═════ VORLIEGENDER TEXT
Im Norden Syriens ist der Spielraum für die terroristische PKK und ihren Ableger YPG seit dem Beginn der erfolgreichen Antiterroroperation der türkischen Armee und ihrer Verbündeten deutlich enger geworden. Auf das Sammeln von Kampferfahrung wollen die Terroristen dennoch nicht verzichten. Der Krieg in der Ukraine gibt vielen von ihnen dazu nun Gelegenheit – und Medienberichten zufolge finden sich PKK/YPG-Kämpfer sogar auf beiden Seiten der Front.

Pragmatisches Verhältnis zwischen Russland und der PKK

Ein Teil der Terrorkämpfer, der sich mittlerweile auf ausländischen Schlachtfeldern einfindet, sieht sich vor allem durch finanzielle Anreize angesprochen. Unter Berufung auf irakische Geheimdienste berichtet TRT World, es seien YPG/PKK-Angehörige in den Reihen russischer Einheiten identifiziert worden. TRT-Haber-Journalist Sertac Aksan zufolge erhalten diese einen monatlichen Sold in Höhe von 1300 US-Dollar.

Sollte einer von ihnen den Einsatz nicht überleben, würde dessen Familie eine Entschädigung in Höhe von 5000 US-Dollar erhalten. Etwa 400 PKK-Terroristen sollen sich in der Ukraine befinden, um in den Reihen russischer Verbände zu kämpfen.
══════════
◆ SCHRIFTLICHE AUFGABEN
1 – Beantworte anhand des Textes über PKK-Kämpfer im Ukrainekrieg diese Fragen:
(a) Auf welcher Seite der Front finden sich laut Medienberichten PKK/YPG-Kämpfer?
(b) Wie hoch ist der monatliche Sold, den sie in russischen Einheiten laut Sertac Aksan erhalten?
(c) Wie viele PKK-Terroristen sollen sich in der Ukraine befinden?
2 – Gib die Stelle des Textes von „Ein Teil der“ bis „Verbände zu kämpfen.“ erneut wieder und benenne dabei bitte „US-Dollar“ in „USD“ um.
Die Zeilen im Anschluss sind eigenständiges Material und gehören nicht zum Text.
═════ GESAMMELTES MATERIAL
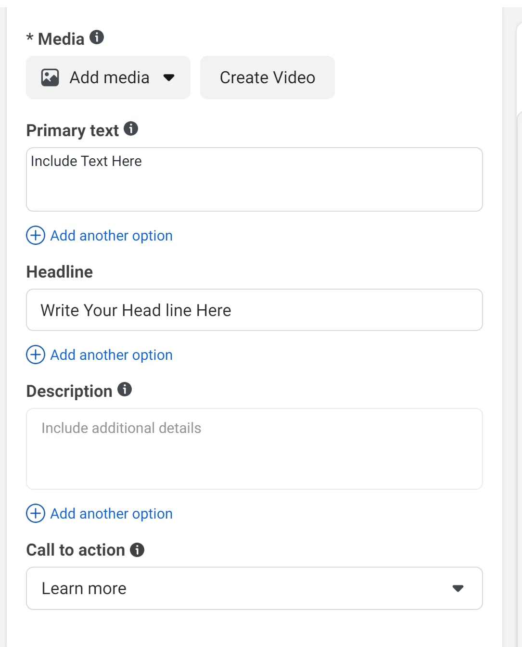
Task: Click the caret arrow in Learn more box
Action: click(458, 588)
══════════
◆ ANTWORTEN JE AUFGABE
1 –
(a) Auf beiden Seiten der Front.
(b) 1300 US-Dollar.
(c) Etwa 400.

2 –
Ein Teil der Terrorkämpfer, der sich mittlerweile auf ausländischen Schlachtfeldern einfindet, sieht sich vor allem durch finanzielle Anreize angesprochen. Unter Berufung auf irakische Geheimdienste berichtet TRT World, es seien YPG/PKK-Angehörige in den Reihen russischer Einheiten identifiziert worden. TRT-Haber-Journalist Sertac Aksan zufolge erhalten diese einen monatlichen Sold in Höhe von 1300 USD.

Sollte einer von ihnen den Einsatz nicht überleben, würde dessen Familie eine Entschädigung in Höhe von 5000 USD erhalten. Etwa 400 PKK-Terroristen sollen sich in der Ukraine befinden, um in den Reihen russischer Verbände zu kämpfen.